• What needs to be done: Reproduce every line of the entries below without changing anything.

Dataset excerpt:
⁂

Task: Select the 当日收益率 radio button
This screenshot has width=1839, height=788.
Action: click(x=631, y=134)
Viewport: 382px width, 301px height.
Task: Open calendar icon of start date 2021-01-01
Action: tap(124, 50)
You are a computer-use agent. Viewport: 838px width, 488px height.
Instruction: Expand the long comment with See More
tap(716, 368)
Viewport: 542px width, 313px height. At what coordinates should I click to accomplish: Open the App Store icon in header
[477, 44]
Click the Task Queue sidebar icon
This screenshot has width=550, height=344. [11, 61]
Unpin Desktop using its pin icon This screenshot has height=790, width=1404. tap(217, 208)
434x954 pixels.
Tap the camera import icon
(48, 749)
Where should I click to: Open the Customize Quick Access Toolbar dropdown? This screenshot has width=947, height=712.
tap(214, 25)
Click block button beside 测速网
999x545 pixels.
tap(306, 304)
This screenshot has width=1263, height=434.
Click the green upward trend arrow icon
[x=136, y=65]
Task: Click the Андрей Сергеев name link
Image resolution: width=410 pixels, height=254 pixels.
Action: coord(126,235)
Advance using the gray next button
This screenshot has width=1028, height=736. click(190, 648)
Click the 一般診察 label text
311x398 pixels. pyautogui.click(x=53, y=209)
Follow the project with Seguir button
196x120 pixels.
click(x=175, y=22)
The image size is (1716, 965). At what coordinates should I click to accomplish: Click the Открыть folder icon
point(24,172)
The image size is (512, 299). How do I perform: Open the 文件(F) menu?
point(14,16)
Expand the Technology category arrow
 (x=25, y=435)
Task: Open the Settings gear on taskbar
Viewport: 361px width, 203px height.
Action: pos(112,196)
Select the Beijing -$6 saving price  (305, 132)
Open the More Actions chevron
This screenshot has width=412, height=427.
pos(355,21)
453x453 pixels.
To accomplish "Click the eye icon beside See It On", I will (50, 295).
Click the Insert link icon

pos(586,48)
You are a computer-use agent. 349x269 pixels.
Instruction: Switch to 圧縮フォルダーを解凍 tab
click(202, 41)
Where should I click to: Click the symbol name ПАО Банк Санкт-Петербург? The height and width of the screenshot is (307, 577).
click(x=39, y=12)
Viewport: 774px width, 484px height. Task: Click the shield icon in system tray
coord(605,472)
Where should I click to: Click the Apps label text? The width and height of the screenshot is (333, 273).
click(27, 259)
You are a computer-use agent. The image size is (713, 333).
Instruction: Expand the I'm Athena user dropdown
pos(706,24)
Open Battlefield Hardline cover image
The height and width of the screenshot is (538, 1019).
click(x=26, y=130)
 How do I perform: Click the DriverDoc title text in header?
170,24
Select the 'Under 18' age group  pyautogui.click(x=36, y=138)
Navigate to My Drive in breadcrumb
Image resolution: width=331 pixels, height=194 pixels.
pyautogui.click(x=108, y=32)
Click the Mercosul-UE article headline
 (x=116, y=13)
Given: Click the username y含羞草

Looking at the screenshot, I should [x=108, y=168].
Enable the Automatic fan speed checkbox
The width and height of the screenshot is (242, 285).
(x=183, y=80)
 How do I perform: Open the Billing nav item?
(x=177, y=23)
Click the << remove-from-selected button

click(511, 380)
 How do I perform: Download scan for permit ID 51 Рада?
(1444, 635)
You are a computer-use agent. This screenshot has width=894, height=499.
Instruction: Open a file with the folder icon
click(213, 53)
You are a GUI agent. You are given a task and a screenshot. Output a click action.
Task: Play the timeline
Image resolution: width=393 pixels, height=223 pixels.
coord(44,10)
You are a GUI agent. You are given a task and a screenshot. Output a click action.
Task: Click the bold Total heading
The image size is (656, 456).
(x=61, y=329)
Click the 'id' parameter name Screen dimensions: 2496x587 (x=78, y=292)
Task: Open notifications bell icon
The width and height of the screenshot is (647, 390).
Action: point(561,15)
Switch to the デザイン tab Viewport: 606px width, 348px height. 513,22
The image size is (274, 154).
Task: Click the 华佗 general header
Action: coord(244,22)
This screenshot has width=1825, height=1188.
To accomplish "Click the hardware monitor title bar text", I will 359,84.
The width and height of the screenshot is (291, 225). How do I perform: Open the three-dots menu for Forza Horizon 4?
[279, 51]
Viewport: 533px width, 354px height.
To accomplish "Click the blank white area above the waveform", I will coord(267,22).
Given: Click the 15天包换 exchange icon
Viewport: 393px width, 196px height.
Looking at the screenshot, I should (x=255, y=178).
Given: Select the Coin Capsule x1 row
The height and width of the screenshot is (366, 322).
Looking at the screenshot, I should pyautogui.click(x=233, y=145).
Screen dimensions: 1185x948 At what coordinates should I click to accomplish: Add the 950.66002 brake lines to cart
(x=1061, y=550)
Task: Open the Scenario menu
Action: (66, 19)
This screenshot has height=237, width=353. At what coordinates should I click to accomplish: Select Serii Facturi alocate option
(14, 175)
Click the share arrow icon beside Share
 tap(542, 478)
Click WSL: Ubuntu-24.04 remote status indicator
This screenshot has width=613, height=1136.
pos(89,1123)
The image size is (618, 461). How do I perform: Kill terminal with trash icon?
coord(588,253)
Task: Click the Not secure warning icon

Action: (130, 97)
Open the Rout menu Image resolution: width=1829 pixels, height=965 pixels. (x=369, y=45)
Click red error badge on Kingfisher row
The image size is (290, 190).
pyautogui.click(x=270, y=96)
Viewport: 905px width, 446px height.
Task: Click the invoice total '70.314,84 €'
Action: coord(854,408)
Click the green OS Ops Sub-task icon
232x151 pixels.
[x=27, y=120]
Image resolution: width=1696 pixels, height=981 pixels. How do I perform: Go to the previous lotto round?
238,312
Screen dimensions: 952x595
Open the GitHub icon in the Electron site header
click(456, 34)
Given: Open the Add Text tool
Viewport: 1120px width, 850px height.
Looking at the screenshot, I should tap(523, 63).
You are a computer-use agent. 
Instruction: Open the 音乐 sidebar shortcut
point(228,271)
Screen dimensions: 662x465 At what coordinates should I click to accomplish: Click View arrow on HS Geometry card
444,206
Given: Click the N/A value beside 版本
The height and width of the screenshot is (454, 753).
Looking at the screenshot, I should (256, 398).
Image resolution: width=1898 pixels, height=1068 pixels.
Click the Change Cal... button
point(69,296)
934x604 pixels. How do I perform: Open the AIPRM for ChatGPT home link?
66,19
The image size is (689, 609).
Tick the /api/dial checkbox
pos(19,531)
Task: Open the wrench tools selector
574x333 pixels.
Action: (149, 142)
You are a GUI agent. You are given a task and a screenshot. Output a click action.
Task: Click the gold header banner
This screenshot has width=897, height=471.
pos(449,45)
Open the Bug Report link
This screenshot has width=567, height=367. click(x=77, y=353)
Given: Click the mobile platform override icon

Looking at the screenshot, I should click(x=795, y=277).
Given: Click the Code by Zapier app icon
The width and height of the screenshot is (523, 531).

⁂

• Response to the exercise:
Task: Select the 当日收益率 radio button
This screenshot has width=1839, height=788.
Action: click(x=631, y=134)
Viewport: 382px width, 301px height.
Task: Open calendar icon of start date 2021-01-01
Action: tap(124, 50)
You are a computer-use agent. Viewport: 838px width, 488px height.
Instruction: Expand the long comment with See More
tap(716, 368)
Viewport: 542px width, 313px height. At what coordinates should I click to accomplish: Open the App Store icon in header
[477, 44]
Click the Task Queue sidebar icon
This screenshot has width=550, height=344. [11, 61]
Unpin Desktop using its pin icon This screenshot has height=790, width=1404. tap(217, 208)
434x954 pixels.
Tap the camera import icon
(48, 749)
Where should I click to: Open the Customize Quick Access Toolbar dropdown? This screenshot has width=947, height=712.
tap(214, 25)
Click block button beside 测速网
999x545 pixels.
tap(306, 304)
This screenshot has width=1263, height=434.
Click the green upward trend arrow icon
[x=136, y=65]
Task: Click the Андрей Сергеев name link
Image resolution: width=410 pixels, height=254 pixels.
Action: coord(126,235)
Advance using the gray next button
This screenshot has width=1028, height=736. click(190, 648)
Click the 一般診察 label text
311x398 pixels. pyautogui.click(x=53, y=209)
Follow the project with Seguir button
196x120 pixels.
click(x=175, y=22)
The image size is (1716, 965). At what coordinates should I click to accomplish: Click the Открыть folder icon
point(24,172)
The image size is (512, 299). How do I perform: Open the 文件(F) menu?
point(14,16)
Expand the Technology category arrow
 (x=25, y=435)
Task: Open the Settings gear on taskbar
Viewport: 361px width, 203px height.
Action: pos(112,196)
Select the Beijing -$6 saving price  (305, 132)
Open the More Actions chevron
This screenshot has width=412, height=427.
pos(355,21)
453x453 pixels.
To accomplish "Click the eye icon beside See It On", I will (50, 295).
Click the Insert link icon

pos(586,48)
You are a computer-use agent. 349x269 pixels.
Instruction: Switch to 圧縮フォルダーを解凍 tab
click(202, 41)
Where should I click to: Click the symbol name ПАО Банк Санкт-Петербург? The height and width of the screenshot is (307, 577).
click(x=39, y=12)
Viewport: 774px width, 484px height. Task: Click the shield icon in system tray
coord(605,472)
Where should I click to: Click the Apps label text? The width and height of the screenshot is (333, 273).
click(27, 259)
You are a computer-use agent. The image size is (713, 333).
Instruction: Expand the I'm Athena user dropdown
pos(706,24)
Open Battlefield Hardline cover image
The height and width of the screenshot is (538, 1019).
click(x=26, y=130)
 How do I perform: Click the DriverDoc title text in header?
170,24
Select the 'Under 18' age group  pyautogui.click(x=36, y=138)
Navigate to My Drive in breadcrumb
Image resolution: width=331 pixels, height=194 pixels.
pyautogui.click(x=108, y=32)
Click the Mercosul-UE article headline
 (x=116, y=13)
Given: Click the username y含羞草

Looking at the screenshot, I should [x=108, y=168].
Enable the Automatic fan speed checkbox
The width and height of the screenshot is (242, 285).
(x=183, y=80)
 How do I perform: Open the Billing nav item?
(x=177, y=23)
Click the << remove-from-selected button

click(511, 380)
 How do I perform: Download scan for permit ID 51 Рада?
(1444, 635)
You are a computer-use agent. This screenshot has width=894, height=499.
Instruction: Open a file with the folder icon
click(213, 53)
You are a GUI agent. You are given a task and a screenshot. Output a click action.
Task: Play the timeline
Image resolution: width=393 pixels, height=223 pixels.
coord(44,10)
You are a GUI agent. You are given a task and a screenshot. Output a click action.
Task: Click the bold Total heading
The image size is (656, 456).
(x=61, y=329)
Click the 'id' parameter name Screen dimensions: 2496x587 (x=78, y=292)
Task: Open notifications bell icon
The width and height of the screenshot is (647, 390).
Action: point(561,15)
Switch to the デザイン tab Viewport: 606px width, 348px height. 513,22
The image size is (274, 154).
Task: Click the 华佗 general header
Action: coord(244,22)
This screenshot has width=1825, height=1188.
To accomplish "Click the hardware monitor title bar text", I will 359,84.
The width and height of the screenshot is (291, 225). How do I perform: Open the three-dots menu for Forza Horizon 4?
[279, 51]
Viewport: 533px width, 354px height.
To accomplish "Click the blank white area above the waveform", I will coord(267,22).
Given: Click the 15天包换 exchange icon
Viewport: 393px width, 196px height.
Looking at the screenshot, I should (x=255, y=178).
Given: Select the Coin Capsule x1 row
The height and width of the screenshot is (366, 322).
Looking at the screenshot, I should pyautogui.click(x=233, y=145).
Screen dimensions: 1185x948 At what coordinates should I click to accomplish: Add the 950.66002 brake lines to cart
(x=1061, y=550)
Task: Open the Scenario menu
Action: (66, 19)
This screenshot has height=237, width=353. At what coordinates should I click to accomplish: Select Serii Facturi alocate option
(14, 175)
Click the share arrow icon beside Share
 tap(542, 478)
Click WSL: Ubuntu-24.04 remote status indicator
This screenshot has width=613, height=1136.
pos(89,1123)
The image size is (618, 461). How do I perform: Kill terminal with trash icon?
coord(588,253)
Task: Click the Not secure warning icon

Action: (130, 97)
Open the Rout menu Image resolution: width=1829 pixels, height=965 pixels. (x=369, y=45)
Click red error badge on Kingfisher row
The image size is (290, 190).
pyautogui.click(x=270, y=96)
Viewport: 905px width, 446px height.
Task: Click the invoice total '70.314,84 €'
Action: coord(854,408)
Click the green OS Ops Sub-task icon
232x151 pixels.
[x=27, y=120]
Image resolution: width=1696 pixels, height=981 pixels. How do I perform: Go to the previous lotto round?
238,312
Screen dimensions: 952x595
Open the GitHub icon in the Electron site header
click(456, 34)
Given: Open the Add Text tool
Viewport: 1120px width, 850px height.
Looking at the screenshot, I should tap(523, 63).
You are a computer-use agent. 
Instruction: Open the 音乐 sidebar shortcut
point(228,271)
Screen dimensions: 662x465 At what coordinates should I click to accomplish: Click View arrow on HS Geometry card
444,206
Given: Click the N/A value beside 版本
The height and width of the screenshot is (454, 753).
Looking at the screenshot, I should (256, 398).
Image resolution: width=1898 pixels, height=1068 pixels.
Click the Change Cal... button
point(69,296)
934x604 pixels. How do I perform: Open the AIPRM for ChatGPT home link?
66,19
The image size is (689, 609).
Tick the /api/dial checkbox
pos(19,531)
Task: Open the wrench tools selector
574x333 pixels.
Action: (149, 142)
You are a GUI agent. You are given a task and a screenshot. Output a click action.
Task: Click the gold header banner
This screenshot has width=897, height=471.
pos(449,45)
Open the Bug Report link
This screenshot has width=567, height=367. click(x=77, y=353)
Given: Click the mobile platform override icon

Looking at the screenshot, I should click(x=795, y=277).
Given: Click the Code by Zapier app icon
The width and height of the screenshot is (523, 531).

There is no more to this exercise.